Director: Abhijit Chowdhury
Screenplay: Arkadeep Nath
Cast: Jasmine Roy, Satyam Bhattacharya, Dibyasha Das,
Streaming on: Hoichoi
If opening scenes are meant to establish the prime concerns of a story, Shubharambh does so with great integrity. We see a little girl sing Rabindra Sangeet to a boy her age—she will become a composer-singer when she grows up and the scene will define her relationship with the boy. (It's a flashback). In the next scene we see her running late for an appointment with a client, being yelled at by her manager/friend who waits for her in front of the office of a leading jewellery brand—we will see a lot of the jewellery brand, a lot, to the extent that it's even there in the last shot at the end of its sixth and final episode. Self referential filmmaking, or cinema as a sorry excuse for product placement? If you have't figured which, you deserve to sit through it and find out for yourself.

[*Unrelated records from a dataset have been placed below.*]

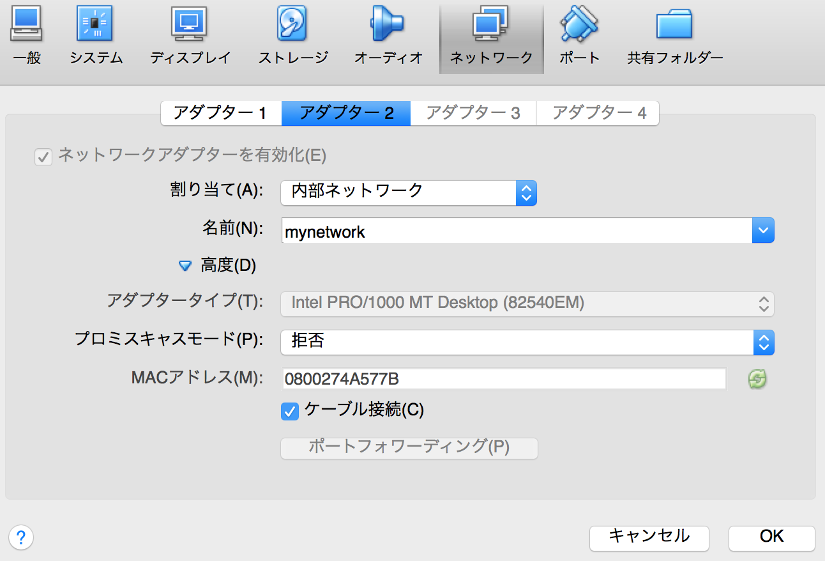The height and width of the screenshot is (561, 825).
Task: Switch to the アダプター 3 tab
Action: tap(473, 113)
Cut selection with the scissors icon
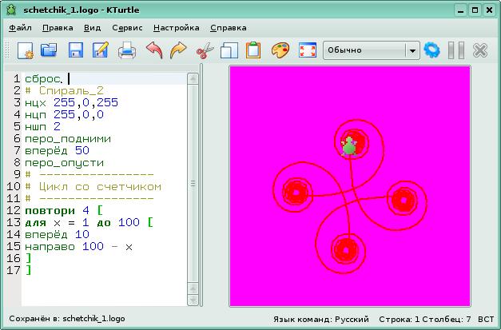The height and width of the screenshot is (330, 501). (204, 50)
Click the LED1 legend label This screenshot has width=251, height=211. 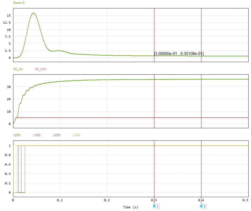pos(17,135)
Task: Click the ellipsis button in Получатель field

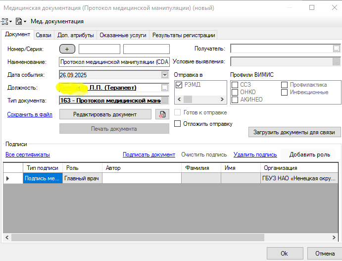Action: tap(337, 49)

Which isn't to say it is the worst thing about the series (which really is of feature film length, broken into episodes that run slightly longer than a Coke Studio song). Among other things, Subhomita, our protagonist (Roy) is too dolled up all the time to be taken seriously as a composer going through a creative crisis (she's ought to be more messy). She's someone who's both trying to come out of her father's shadow as a musician—he was also her music teacher, who eloped with one of his students, causing a great scandal in the neighbourhood—and overcome the trauma of him abandoning their family. It's too heavy a theme for the show, which it deals with the maturity of, well, a Hoichoi series.

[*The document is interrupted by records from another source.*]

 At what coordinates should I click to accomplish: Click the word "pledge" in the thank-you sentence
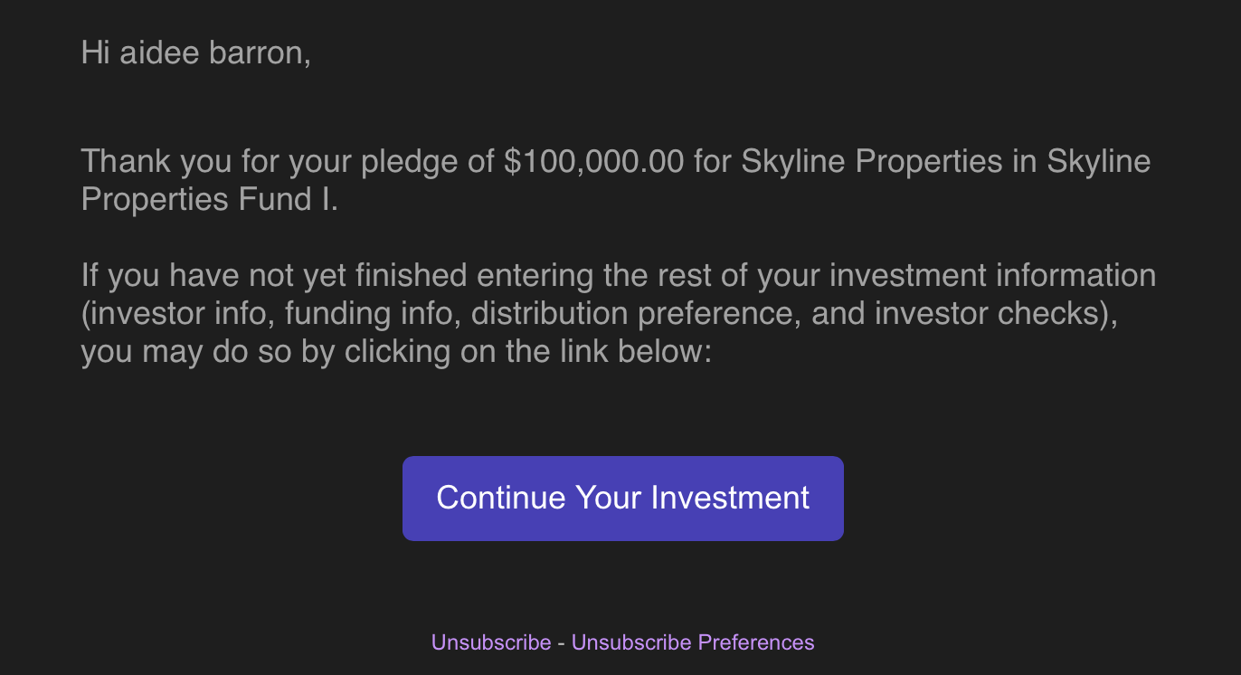[x=404, y=163]
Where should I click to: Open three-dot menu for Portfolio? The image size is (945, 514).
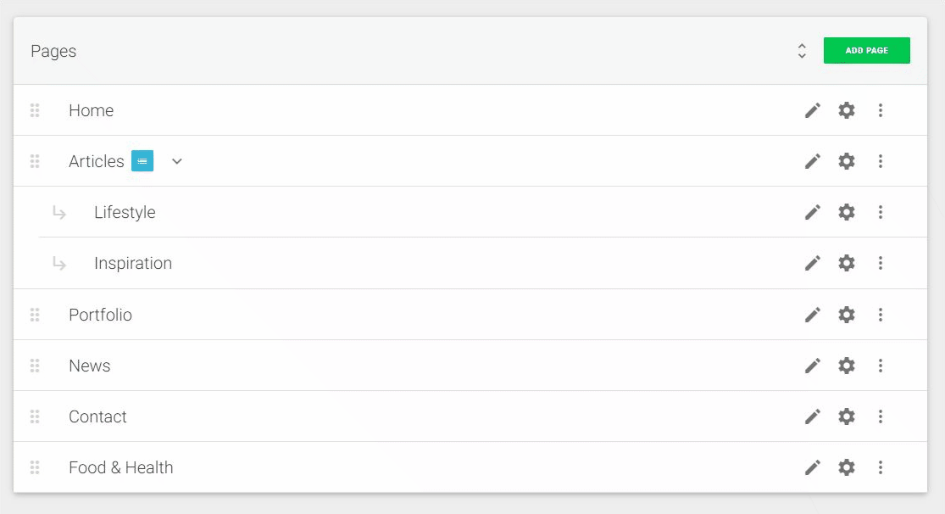(881, 315)
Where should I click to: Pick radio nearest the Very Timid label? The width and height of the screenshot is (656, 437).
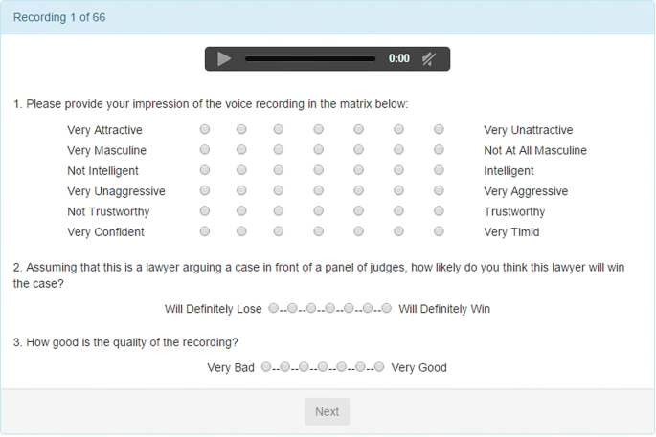(x=439, y=231)
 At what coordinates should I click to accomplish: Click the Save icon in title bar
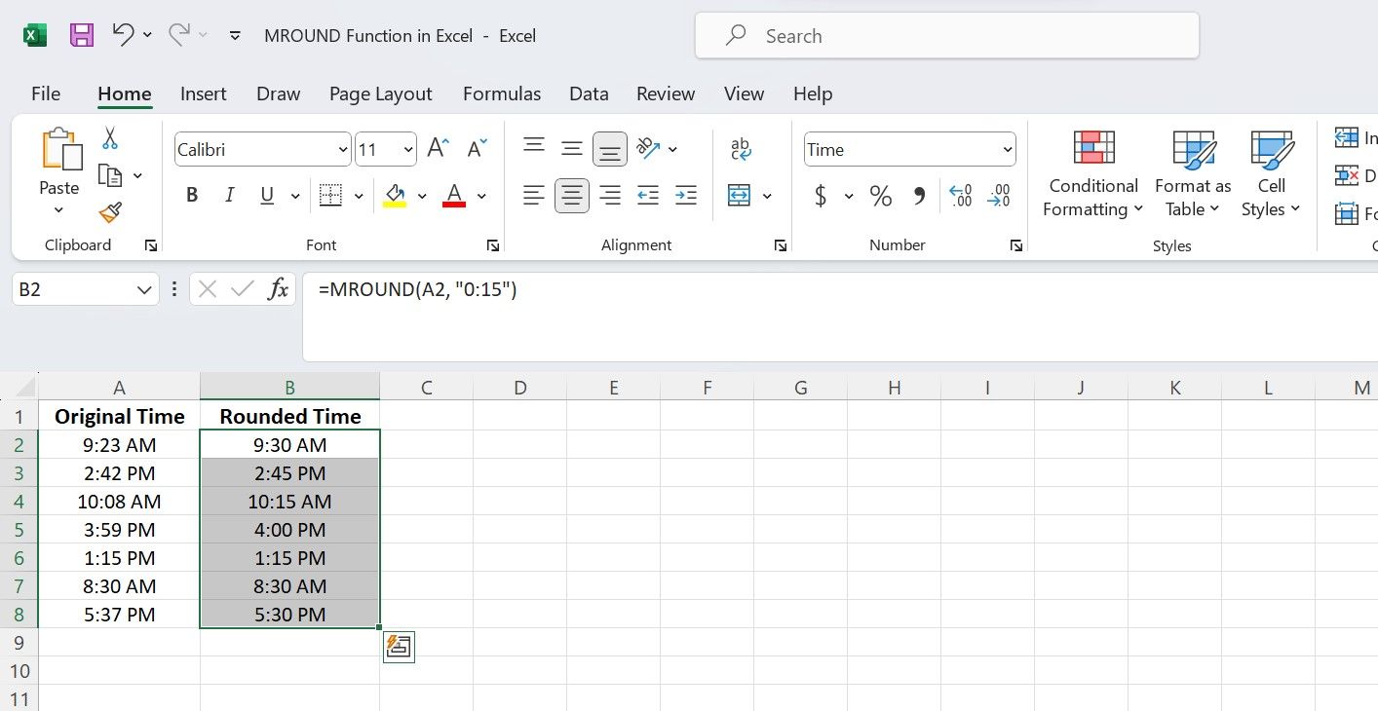pos(82,36)
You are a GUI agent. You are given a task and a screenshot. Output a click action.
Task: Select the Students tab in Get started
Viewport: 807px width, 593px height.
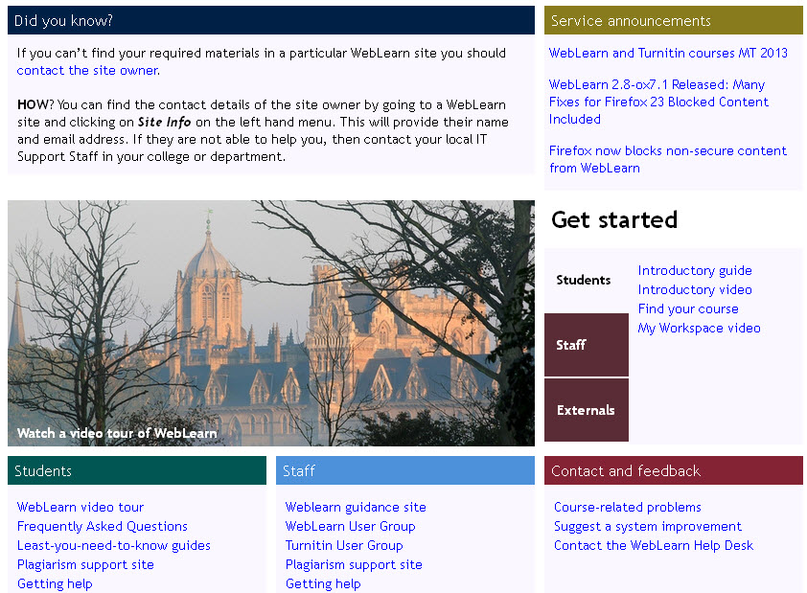pyautogui.click(x=584, y=281)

There's some good cheer in the form of the actor playing Mainak, her love interest (Satyam Bhattacharya), who shows wry comic timing and manages to give his character some personality. But the character, under the veneer of a decent chap, has incel issues. After inexplicably proposing her with a ring on their second meet after ten years — purchased where from but the same jewellery brand — he goes on to help out her family in a time of crisis. He states that he doesn't expect reciprocation for his feelings towards her in return, but on a drunken night non consensually kisses Subhomita anyway. The problem isn't that he ends up committing an act that breaks her trust—people are more complex than we think and every guy is capable of being a dick. The problem is that the film guilt trips her into loving him back.
It's perhaps unrealistic to expect such nuance from a show that is, at best, pleased to operate on a superficial level without getting into the psychological complexity of the premise. We see nothing of Subhomita's inner music, only surface gimmicks, like the use of street noise for her track. It seems hip, but is just empty posturing.